We then proceeded to talk about some different types of evaluation and different methods used.  Tracy brought up the “Bump it up” method for assessment.  This method is when you self-assess your own assignment/project and think of ways that you can take it to the next level yourself.  This gets the students to think about what they can do to make the project better and “Bump it up” to that next level of greatness.  This method really intrigued me and I wondered if someone has actually used it in their classroom before so I did a little bit of research.  I came across Aviva’s blog, she actually made a “Bump it up” wall in her classroom, what she did was decorate and create a wall in her class known as the “Bump it up wall” where she would post student’s assignments (without names) and place it on the level they were at.  This way, the students can see where they stand in the project and can take it down to improve it.  It seemed to be very successful in her grade one and two class, the students grew each time they saw where it was at and used the feedback to make changes.  You can read more about it here.

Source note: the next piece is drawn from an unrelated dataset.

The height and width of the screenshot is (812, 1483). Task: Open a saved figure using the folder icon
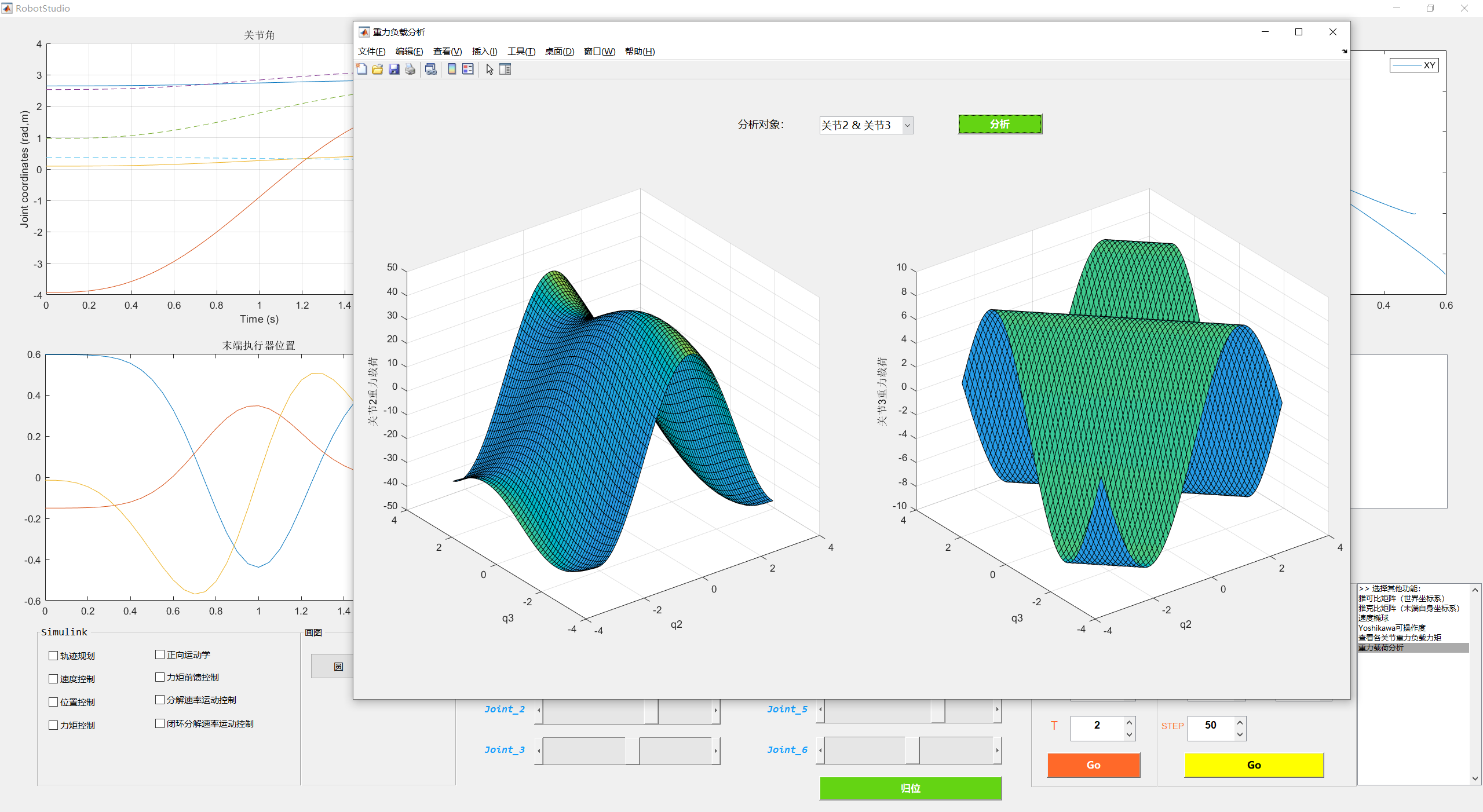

This method really stood out to me and I thought it would be a lot of fun and useful to use in a classroom.  Then I realized what age group I would be teaching at and realized that this probably wouldn’t be the most successful thing to do in a high school classroom. This could seem childish to them.  So then I started thinking, how could I use this method without it being childish?  I came to the conclusion that I could allow my students to redo their weekly assignment, or redo a quiz after seeing their results.  This way, the students will be able to do their initial work, hand it in to me to get assessed, then I can keep it as the “bump it up” wall and give them the option if they want to redo their wrong answers or try and improve their assignment then they can.  This way, it won’t be displayed for everyone to see and it won’t seem childish, but they will still have the option to “Bump up” their work.

Class #1

Happy Friday!!

Yesterday I had my first evening class since last year and this one wasn’t as bad as I thought it would be!  I got to know my fellow classmates and prof and I think it is going to be a great semester.  During the class we reviewed what we already know/want to know about Assessment and Evaluation.  We did some brainstorming about different types that we already know of, discussed good and bad experiences that we have had with evaluation and realizing that during the whole class our prof was actually evaluation us the whole time by observation.  Observation is a good way to keep an ongoing assessment record of your students, you can keep track of who is participating, who is not listening, and whoever shows up, etc.  Going into the class I thought I knew a decent amount about the subject area but after the class was over I realized that I have a lot of learning ahead of me. I  took an Ed French class in my second year of university and we talked a bit about assessment and evaluation in that class.  I already knew that there is Summative assessment (like a test) and Formative assessment (monitoring growth throughout the year) but I know that there is many more different types of assessing and evaluating and different tools that you can use.  I can’t wait to see what I am going to learn throughout this course because I know it is going to be very useful in the future!